'''

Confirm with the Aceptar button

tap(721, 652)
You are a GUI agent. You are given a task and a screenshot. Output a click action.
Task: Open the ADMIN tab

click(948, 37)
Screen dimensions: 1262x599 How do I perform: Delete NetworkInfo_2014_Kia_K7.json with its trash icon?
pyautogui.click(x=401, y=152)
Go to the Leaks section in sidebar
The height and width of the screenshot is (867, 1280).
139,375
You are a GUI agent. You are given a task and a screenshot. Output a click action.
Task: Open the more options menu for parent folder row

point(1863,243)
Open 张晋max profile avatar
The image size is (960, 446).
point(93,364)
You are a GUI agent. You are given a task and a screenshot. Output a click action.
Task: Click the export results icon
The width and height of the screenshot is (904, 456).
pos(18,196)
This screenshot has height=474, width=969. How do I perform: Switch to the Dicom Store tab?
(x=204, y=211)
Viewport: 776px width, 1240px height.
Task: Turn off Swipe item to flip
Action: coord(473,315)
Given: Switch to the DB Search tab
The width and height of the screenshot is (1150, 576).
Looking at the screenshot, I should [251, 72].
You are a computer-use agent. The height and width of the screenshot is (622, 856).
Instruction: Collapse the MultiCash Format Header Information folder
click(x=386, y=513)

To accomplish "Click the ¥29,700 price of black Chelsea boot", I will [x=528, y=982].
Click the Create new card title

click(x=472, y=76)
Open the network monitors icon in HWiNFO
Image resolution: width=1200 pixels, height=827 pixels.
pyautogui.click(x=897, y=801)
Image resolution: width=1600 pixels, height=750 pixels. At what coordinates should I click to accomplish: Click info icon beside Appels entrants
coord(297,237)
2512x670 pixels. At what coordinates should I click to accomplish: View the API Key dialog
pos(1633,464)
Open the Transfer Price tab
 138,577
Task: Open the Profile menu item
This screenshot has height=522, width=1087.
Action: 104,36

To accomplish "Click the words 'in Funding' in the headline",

'''

◆ WHAT THE EXERCISE ASKS
Each line shown above needs to be transcribed exactly.

◆ FINAL ANSWER
Confirm with the Aceptar button

tap(721, 652)
You are a GUI agent. You are given a task and a screenshot. Output a click action.
Task: Open the ADMIN tab

click(948, 37)
Screen dimensions: 1262x599 How do I perform: Delete NetworkInfo_2014_Kia_K7.json with its trash icon?
pyautogui.click(x=401, y=152)
Go to the Leaks section in sidebar
The height and width of the screenshot is (867, 1280).
139,375
You are a GUI agent. You are given a task and a screenshot. Output a click action.
Task: Open the more options menu for parent folder row

point(1863,243)
Open 张晋max profile avatar
The image size is (960, 446).
point(93,364)
You are a GUI agent. You are given a task and a screenshot. Output a click action.
Task: Click the export results icon
The width and height of the screenshot is (904, 456).
pos(18,196)
This screenshot has height=474, width=969. How do I perform: Switch to the Dicom Store tab?
(x=204, y=211)
Viewport: 776px width, 1240px height.
Task: Turn off Swipe item to flip
Action: coord(473,315)
Given: Switch to the DB Search tab
The width and height of the screenshot is (1150, 576).
Looking at the screenshot, I should [251, 72].
You are a computer-use agent. The height and width of the screenshot is (622, 856).
Instruction: Collapse the MultiCash Format Header Information folder
click(x=386, y=513)

To accomplish "Click the ¥29,700 price of black Chelsea boot", I will [x=528, y=982].
Click the Create new card title

click(x=472, y=76)
Open the network monitors icon in HWiNFO
Image resolution: width=1200 pixels, height=827 pixels.
pyautogui.click(x=897, y=801)
Image resolution: width=1600 pixels, height=750 pixels. At what coordinates should I click to accomplish: Click info icon beside Appels entrants
coord(297,237)
2512x670 pixels. At what coordinates should I click to accomplish: View the API Key dialog
pos(1633,464)
Open the Transfer Price tab
 138,577
Task: Open the Profile menu item
This screenshot has height=522, width=1087.
Action: 104,36

To accomplish "Click the words 'in Funding' in the headline",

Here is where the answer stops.